→ Assignment
Below are the records; return every line from the one that contains "Remove the adult content exclusion filter" to the last, exactly, skipping the pictures.

── Data listing

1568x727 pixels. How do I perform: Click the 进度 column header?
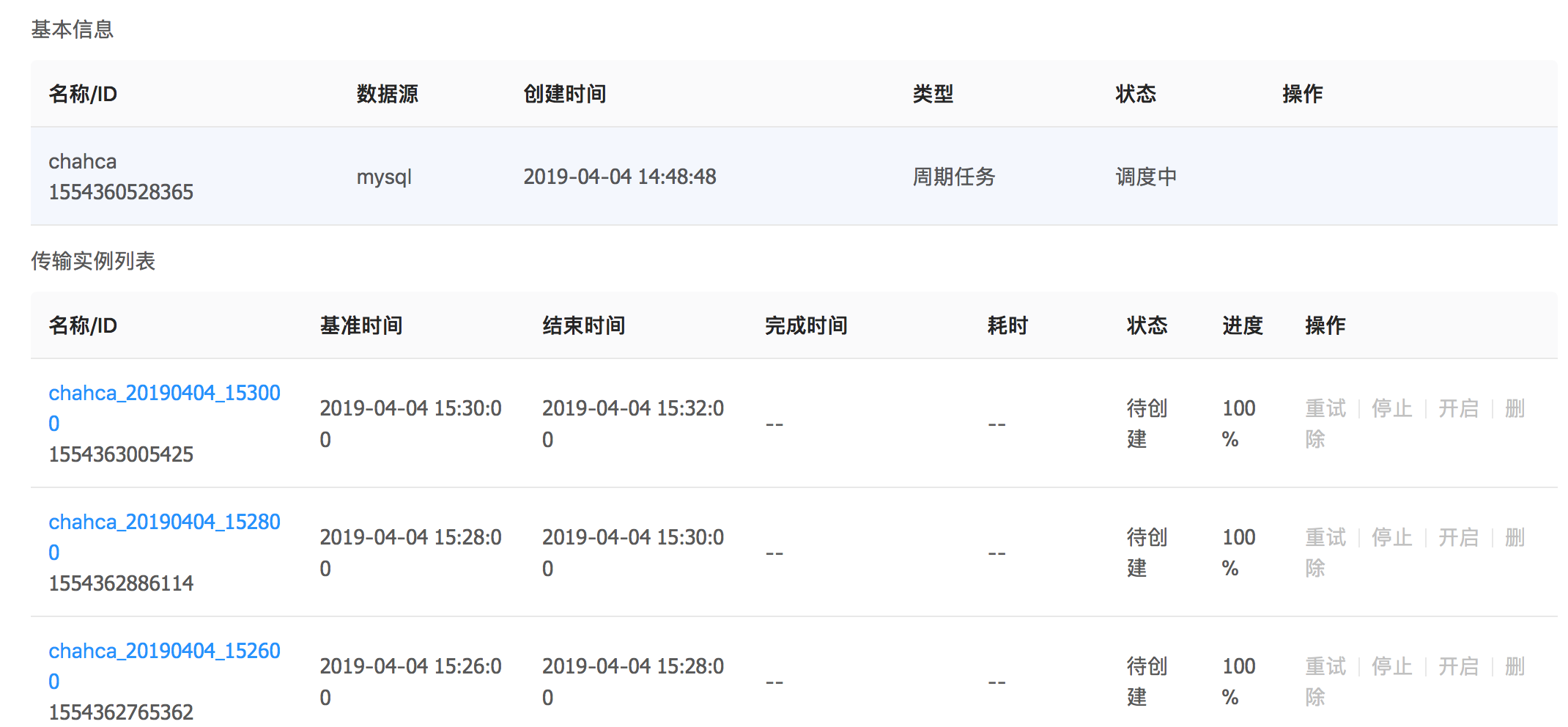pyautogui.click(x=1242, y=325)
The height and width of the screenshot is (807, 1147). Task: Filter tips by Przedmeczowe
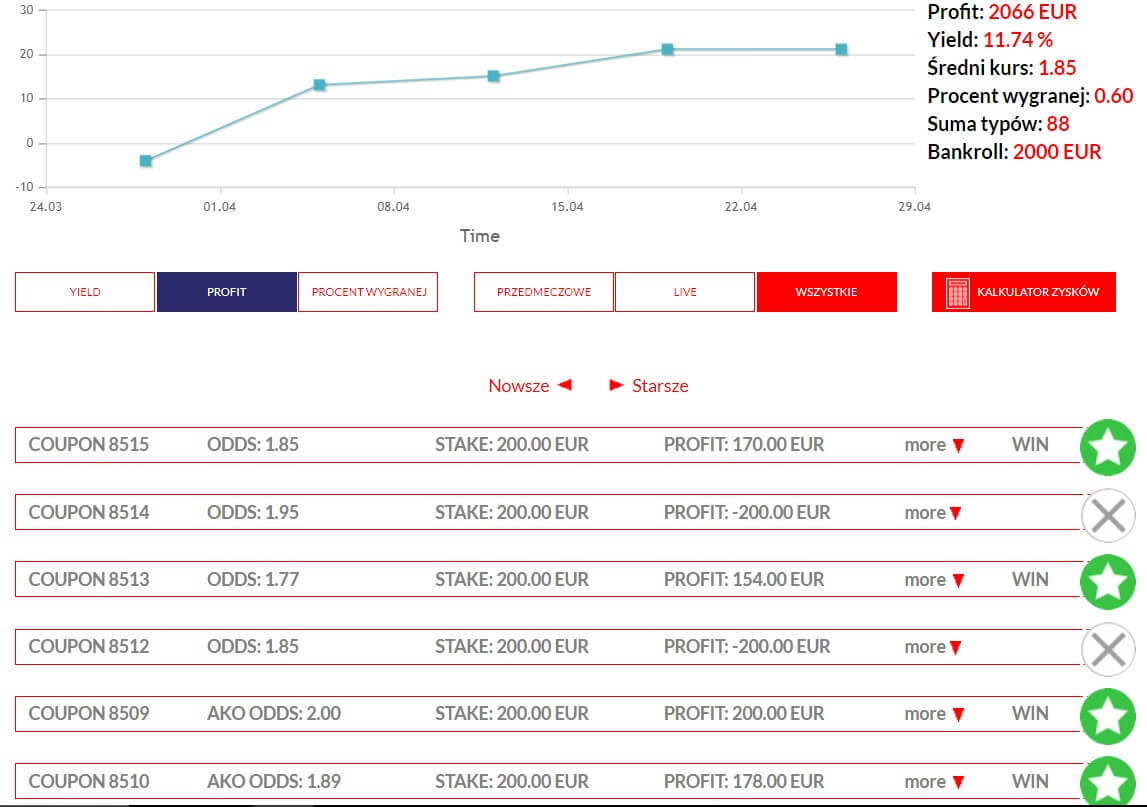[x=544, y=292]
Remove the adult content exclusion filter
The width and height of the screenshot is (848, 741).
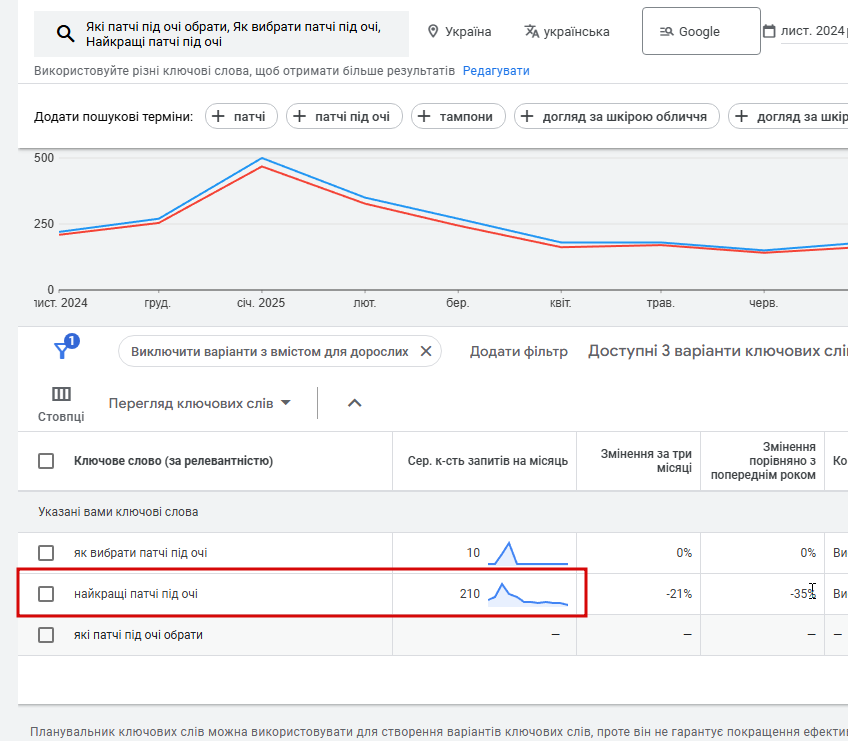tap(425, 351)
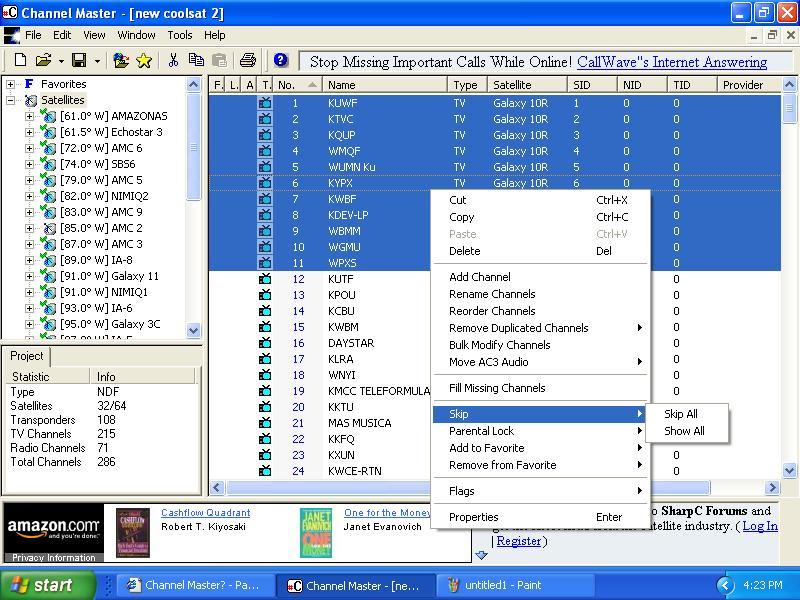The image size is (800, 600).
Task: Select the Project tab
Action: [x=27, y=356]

────

→ Exercise solution
Remove the adult content exclusion filter
The width and height of the screenshot is (848, 741).
tap(425, 351)
The image size is (800, 600).
Task: Select the Project tab
Action: [x=27, y=356]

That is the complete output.